> [TASK DIRECTIONS]:
Print only the lines below from the one with "Zur Jobsuche gehen (187, 368)" to the one with "Credit/COD Application (917, 1361)", both included, exactly as they stand. Leave pictures out.

Start of MATERIAL TO PROCESS

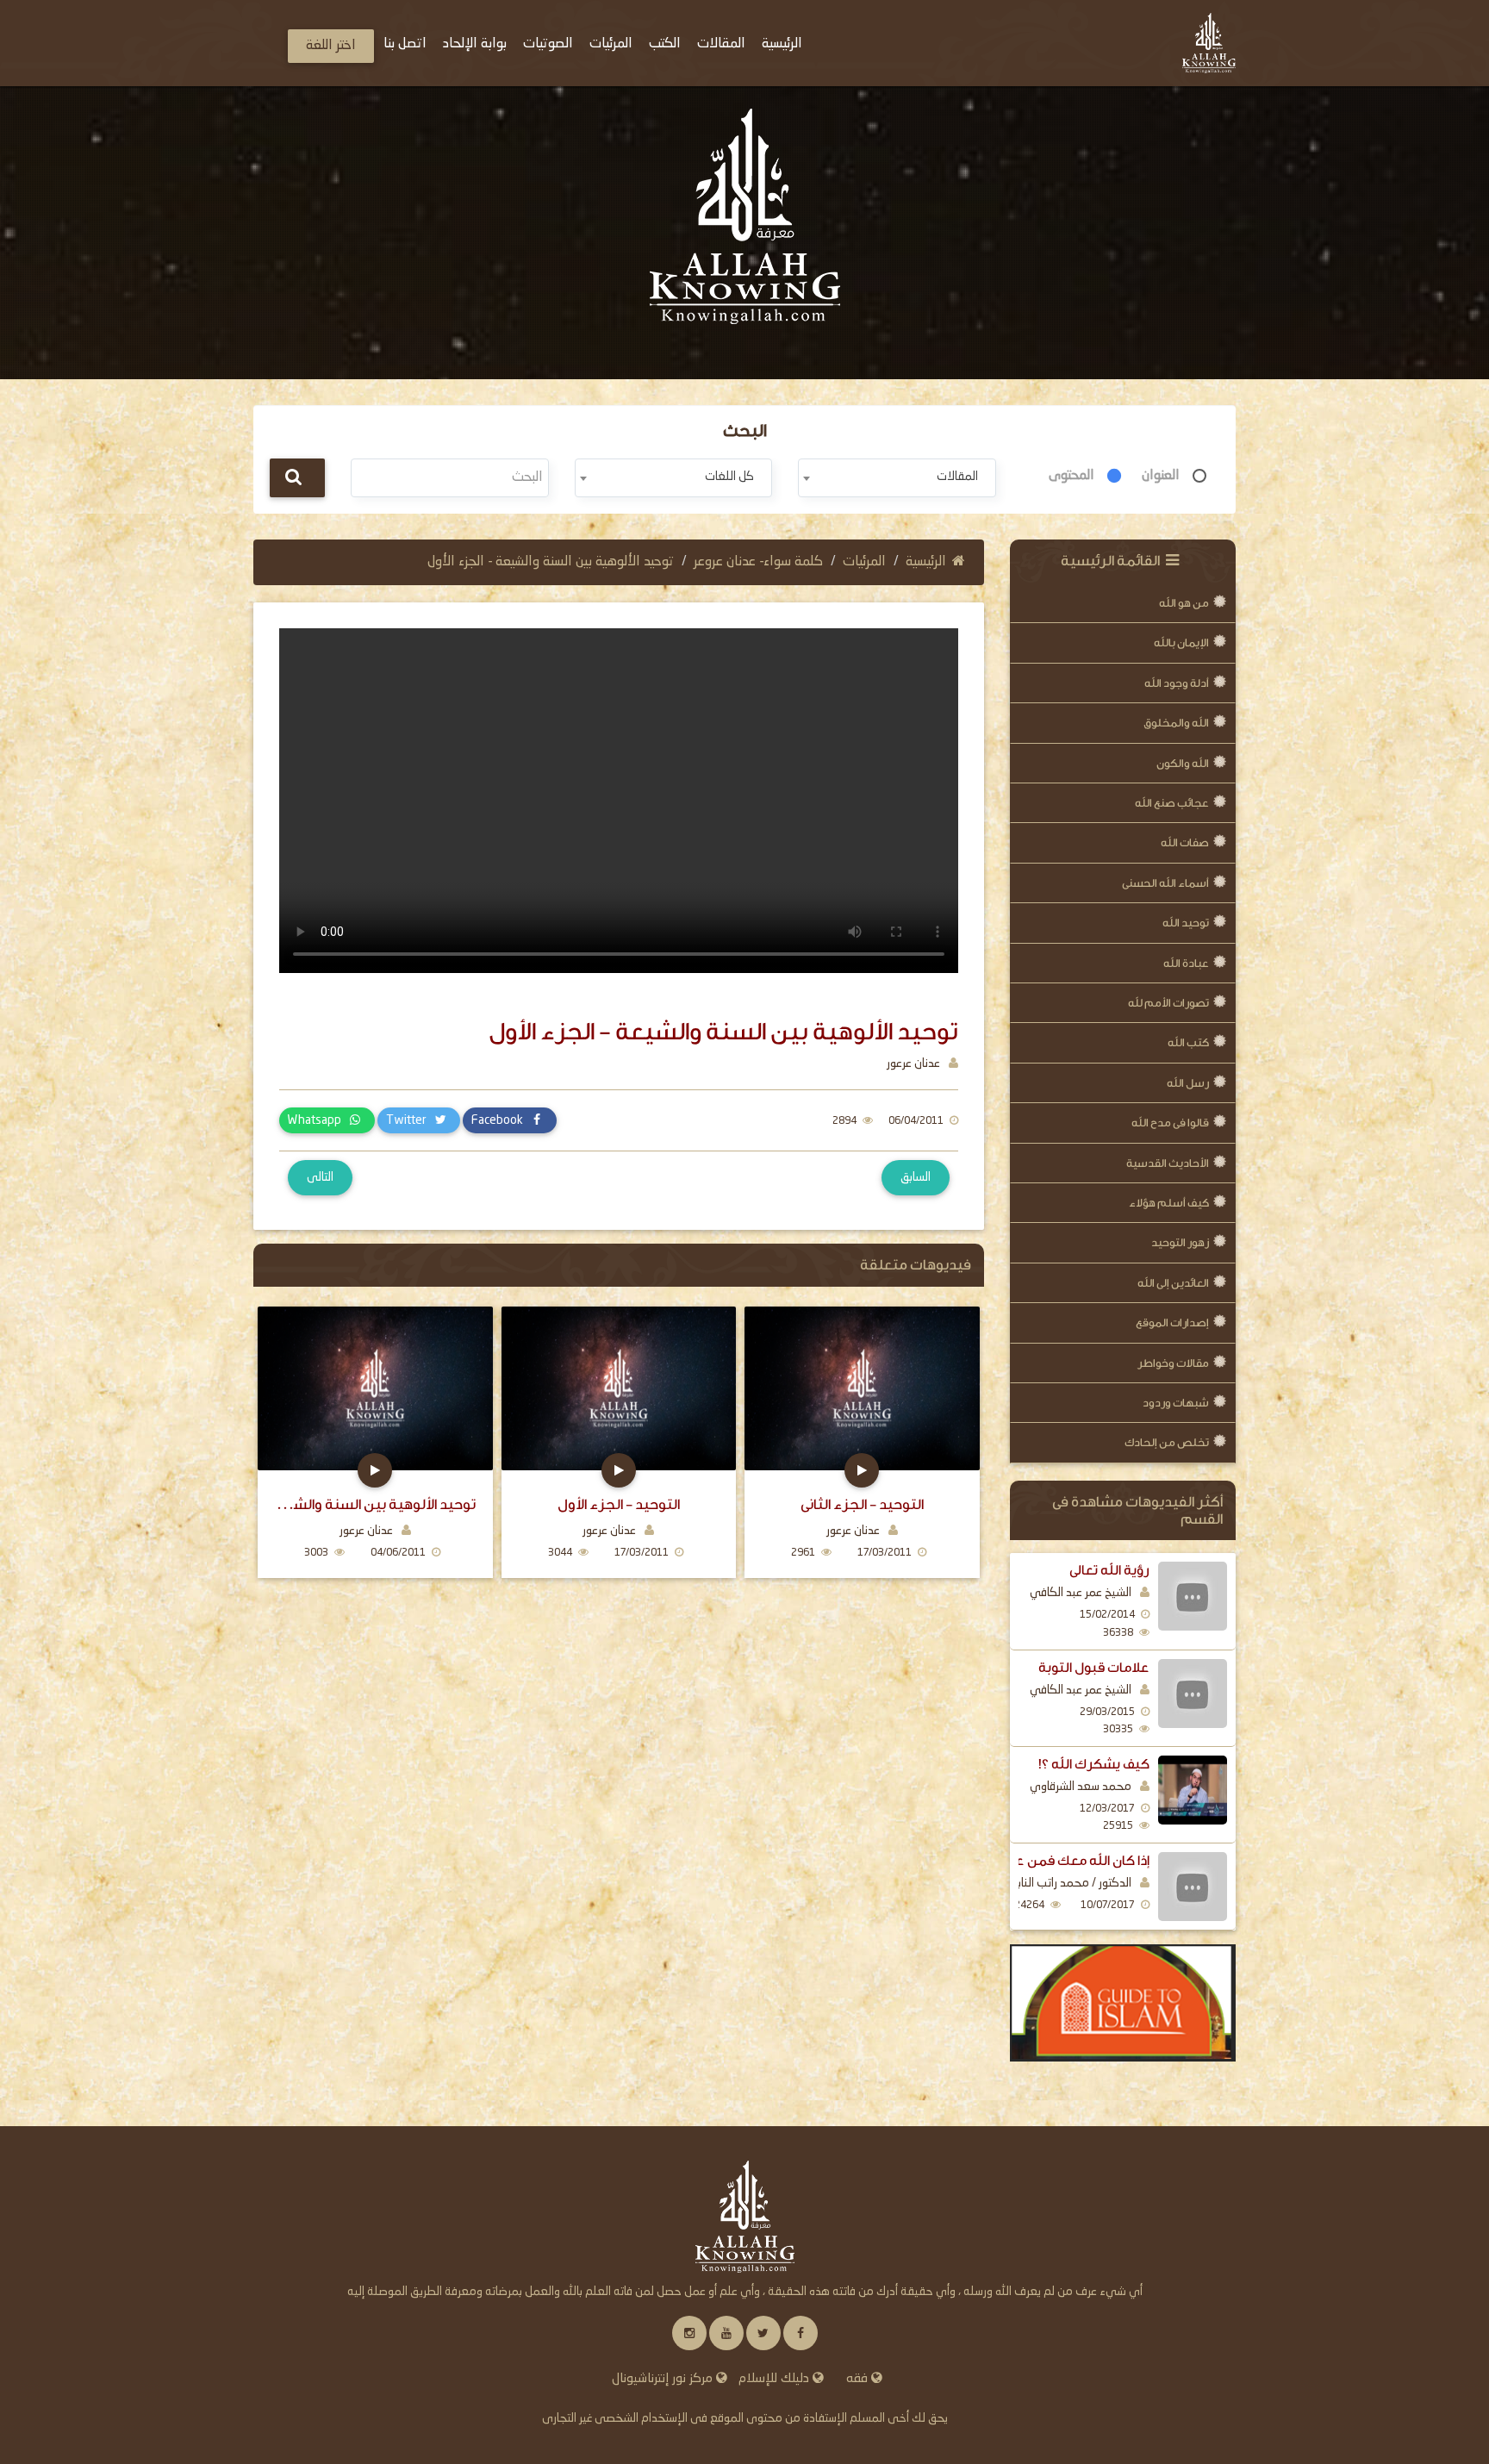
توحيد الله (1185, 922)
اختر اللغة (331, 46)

End of MATERIAL TO PROCESS
Start of MATERIAL TO PROCESS

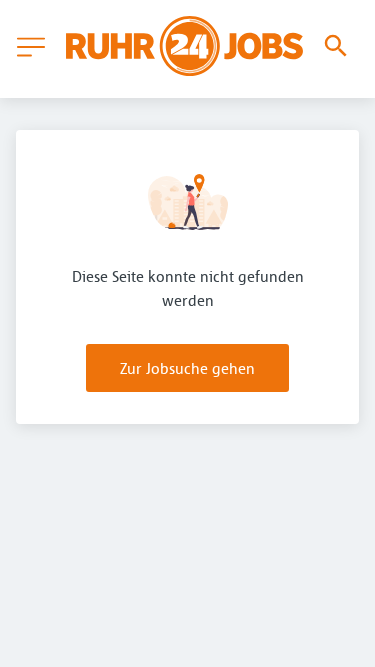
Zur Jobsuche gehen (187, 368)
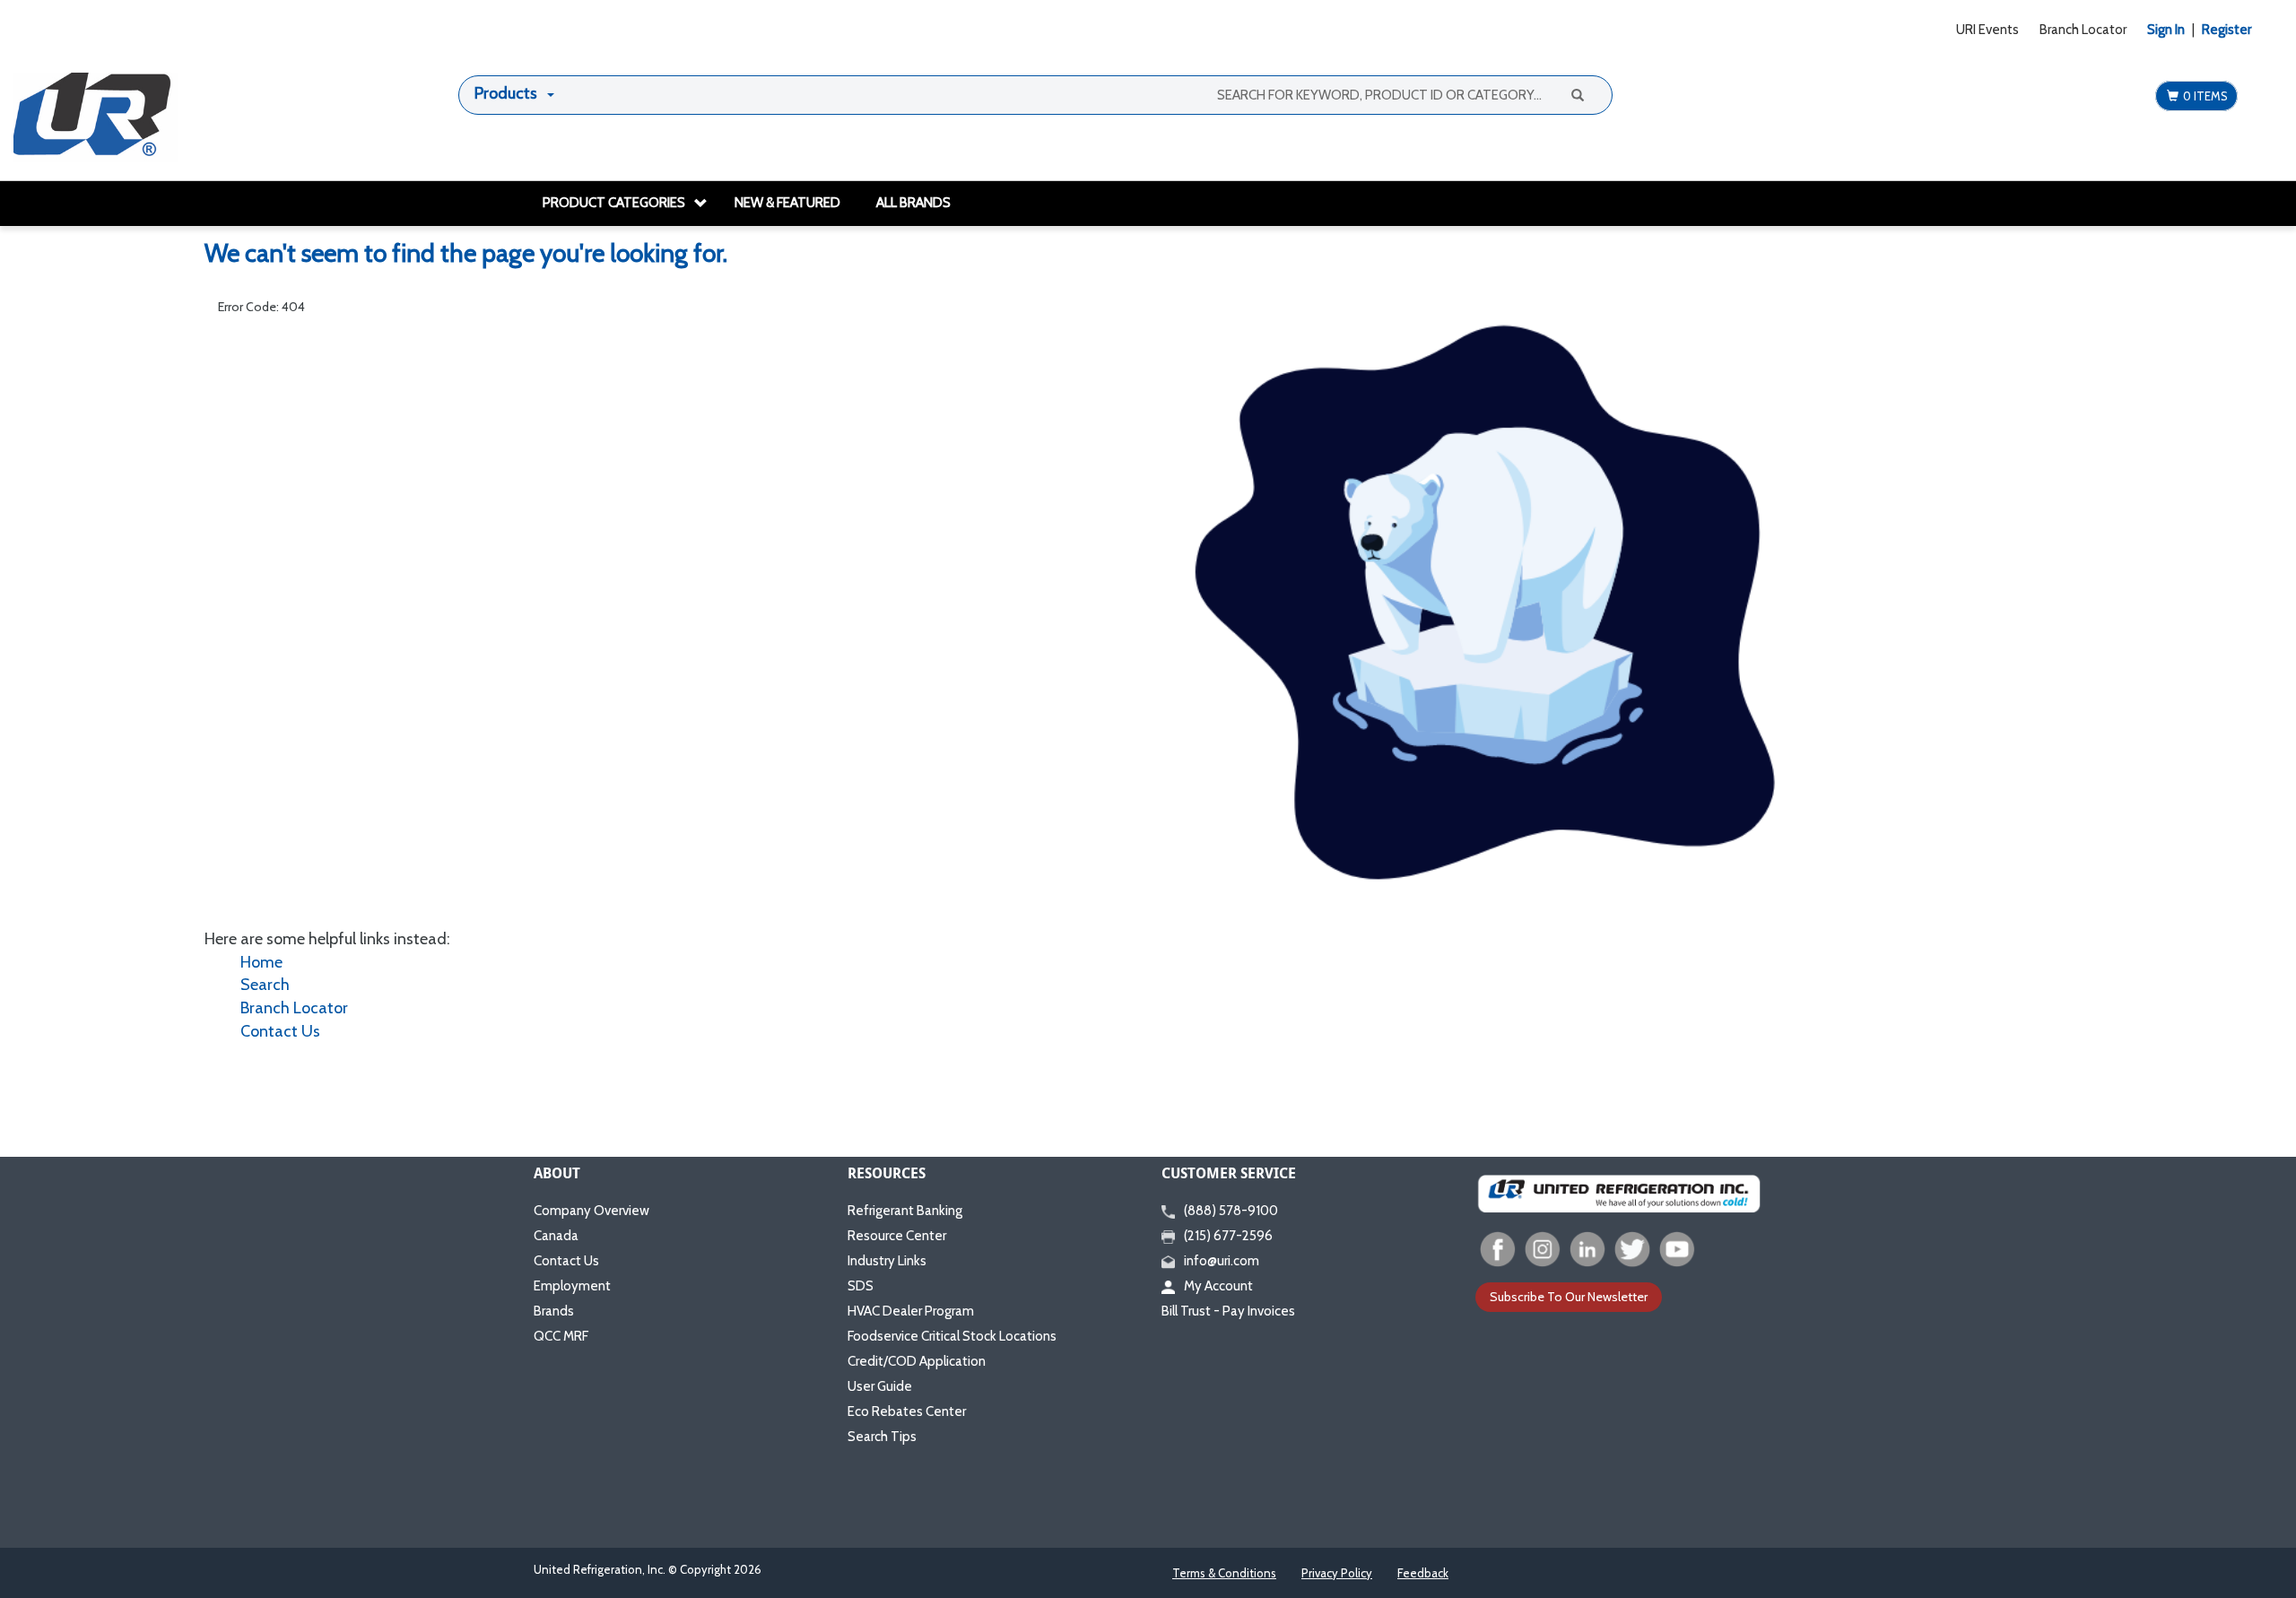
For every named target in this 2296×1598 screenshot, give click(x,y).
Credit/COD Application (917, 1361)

End of MATERIAL TO PROCESS
Start of MATERIAL TO PROCESS

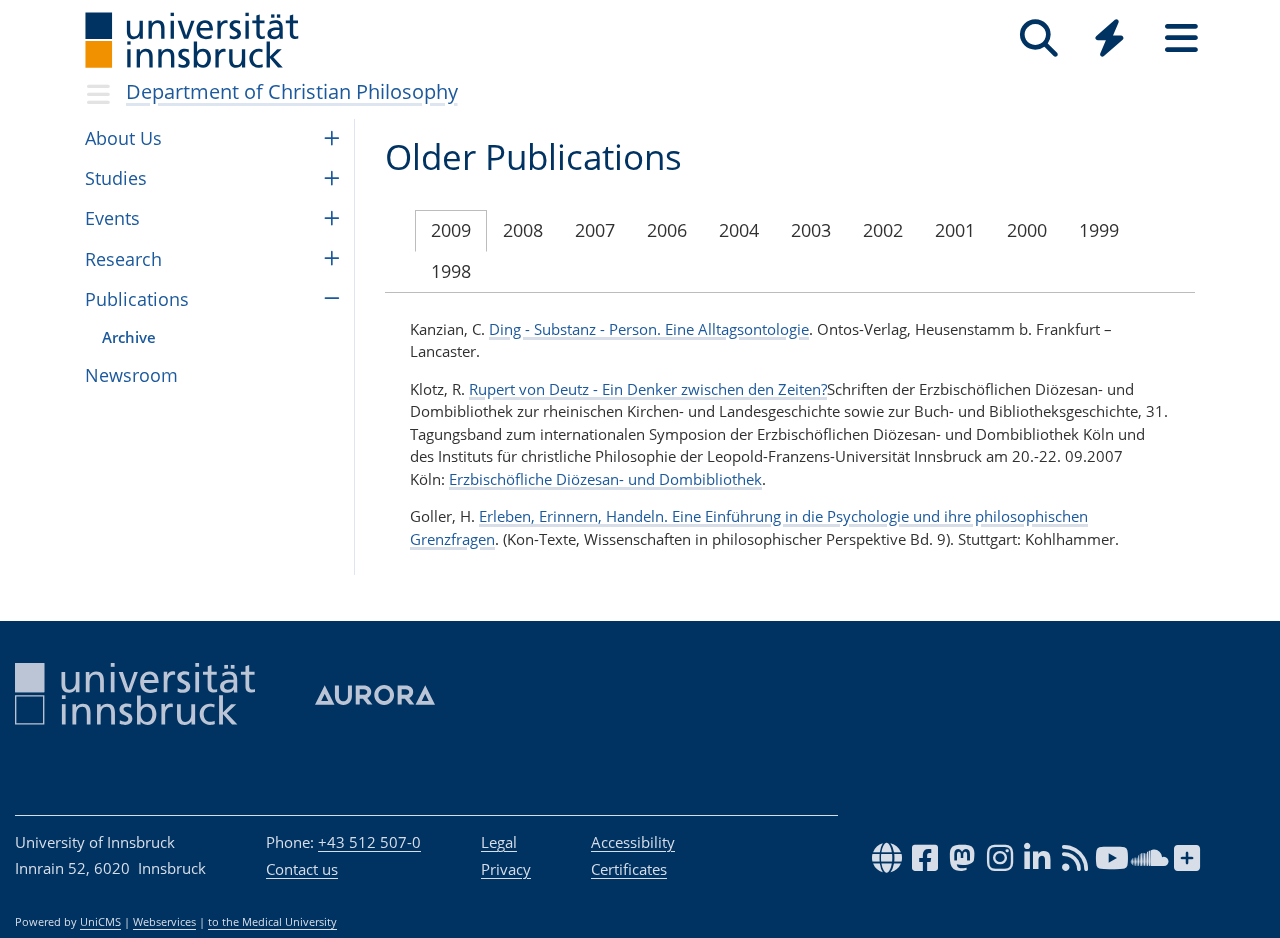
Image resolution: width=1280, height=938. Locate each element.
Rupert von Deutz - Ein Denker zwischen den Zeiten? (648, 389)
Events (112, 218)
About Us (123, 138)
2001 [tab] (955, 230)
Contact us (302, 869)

End of MATERIAL TO PROCESS

> [RESULT BELOW]:
Zur Jobsuche gehen (187, 368)
For every named target in this 2296×1598 screenshot, give click(x,y).
Credit/COD Application (917, 1361)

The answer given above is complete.